Nunca antes na história do Brasil se observou um engajamento tão enfático da imprensa hegemônica contra tudo e contra todos que representam as forças progressistas. Nem mesmo nos vinte e um anos da ditadura militar, em que a oligarquia midiática ajudou a incutir na sociedade o medo ao comunismo (inexistente), a imprensa teve um antagonismo tão explicito.
Em meio à campanha eleitoral, que irá definir o próximo presidente da República, não soa como exagero dizer que veículos como o Estadão, a Rede Globo, a Folha de S. Paulo e a Veja, para citar os mais conhecidos, estejam atuando como uma espécie de cabos eleitorais dos candidatos que representam o conservadorismo.
É o que se observa, por exemplo, na cobertura do escândalo envolvendo o empresário Daniel Vorcaro, ex-dono do Banco Master. Não obstante a suspeição baseada em declarações contraditórias de Flávio Bolsonaro a respeito da “doação” de 24 milhões de dólares (R$ 123 milhões) para a produção do filme Dark House, o foco preferencial da grande imprensa tem sido as acusações do ministro do STF, André Mendonça, contra o seu colega da suprema corte, Alexandre de Moraes, principal responsável pela prisão dos golpistas do 8 de janeiro de 2023, dentre eles o ex-presidente, pai e mentor da candidatura de Flávio Bolsonaro.
Certamente não podemos chamar de suposição infundada imaginar que o intenso ataque da mídia sobre a credibilidade dos membros do STF seja a continuidade da tentativa do golpe fracassado de 2023. Algo como já que o Exército e a Aeronáutica não embarcaram na insurreição bolsonarista, quem sabe a imprensa, através dos veículos parceiros da ditadura de 64, consiga insuflar as massas e coagir o Congresso a impichar ministros da Suprema Corte? E, de lambuja, colocar Flávio Bolsonaro na liderança das pesquisas? Afinal, uma vez eleito, ele poderá indultar o pai aprisionado.

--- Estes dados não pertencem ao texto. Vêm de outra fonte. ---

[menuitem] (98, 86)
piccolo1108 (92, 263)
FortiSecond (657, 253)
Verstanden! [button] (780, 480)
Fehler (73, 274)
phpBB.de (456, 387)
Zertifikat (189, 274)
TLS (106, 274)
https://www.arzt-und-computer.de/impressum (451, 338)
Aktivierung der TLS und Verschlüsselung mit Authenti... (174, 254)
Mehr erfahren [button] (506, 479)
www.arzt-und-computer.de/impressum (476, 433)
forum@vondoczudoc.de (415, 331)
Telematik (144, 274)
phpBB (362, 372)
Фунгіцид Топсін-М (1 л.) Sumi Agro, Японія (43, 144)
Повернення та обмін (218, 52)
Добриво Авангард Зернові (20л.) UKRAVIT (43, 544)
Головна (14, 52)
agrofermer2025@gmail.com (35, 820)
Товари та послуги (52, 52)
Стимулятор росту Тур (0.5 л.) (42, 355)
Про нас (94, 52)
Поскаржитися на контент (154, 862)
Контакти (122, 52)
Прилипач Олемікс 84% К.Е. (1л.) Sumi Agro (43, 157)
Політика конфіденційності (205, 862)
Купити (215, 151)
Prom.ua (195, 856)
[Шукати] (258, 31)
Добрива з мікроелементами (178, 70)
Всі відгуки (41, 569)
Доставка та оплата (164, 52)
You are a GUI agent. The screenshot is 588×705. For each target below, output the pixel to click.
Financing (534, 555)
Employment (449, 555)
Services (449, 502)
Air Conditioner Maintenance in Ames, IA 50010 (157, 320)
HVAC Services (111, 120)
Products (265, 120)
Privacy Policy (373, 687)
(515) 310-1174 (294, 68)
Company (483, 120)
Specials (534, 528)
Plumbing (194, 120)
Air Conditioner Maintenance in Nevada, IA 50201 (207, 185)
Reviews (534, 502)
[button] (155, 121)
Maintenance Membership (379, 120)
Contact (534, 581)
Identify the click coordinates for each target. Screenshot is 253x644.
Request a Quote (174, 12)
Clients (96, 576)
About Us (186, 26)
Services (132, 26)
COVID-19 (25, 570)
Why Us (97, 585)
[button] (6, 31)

Se a imprensa para praticar o denuncismo seletivo se vale da máxima de que na política nada acontece por acaso, o mesmo critério pode e deve ser usado contra ela. Ou a corte midiática pensa que suplanta em importância o tribunal de maior grau hierárquico do sistema judiciário? Que tem servido ao país como trincheira intransponível dos ataques à democracia e à desobediência constitucional?
A pergunta que se impõe é: por que a mídia mercenária ataca tão impetuosamente uma instituição imprescindível como o Supremo Tribunal Federal? Seria por vingança, pelo fracasso do engodo da Lava Jato? Seria por motivação econômica, para agradar o mercado antilulista? Ou pela sensação de impunidade acobertada pela liberdade de imprensa?
Seja qual for a razão para a hostilidade e a parcialidade vigente, nunca é demais lembrar do ditado que alerta que “o trapezista morre quando pensa que pode voar”. O mesmo vale para o valor maior do jornalismo: a credibilidade. O que nos leva a outro ditado, lusitano: “Tantas vezes vai o cântaro à fonte que um dia lá deixa a asa”.
E a perda do protagonismo da informação, colocado em risco pela imprensa conservadora, já não se trata mais de uma ameaça, mas de uma realidade. Atualmente as redes sociais, as plataformas de vídeo e os criadores de conteúdo superam a mídia tradicional como as principais fontes de informação no mundo.
Ao agir como um Goebbels contemporâneo, apoiando a marcha incivilizatória do extremismo de direita, a grande imprensa brasileira presta um deplorável desserviço à nobre arte de informar a sociedade com fatos reais, apurados e verificados. Johannes Gutenberg, se vivo estivesse, com toda certeza jamais pensaria em visitar o Brasil.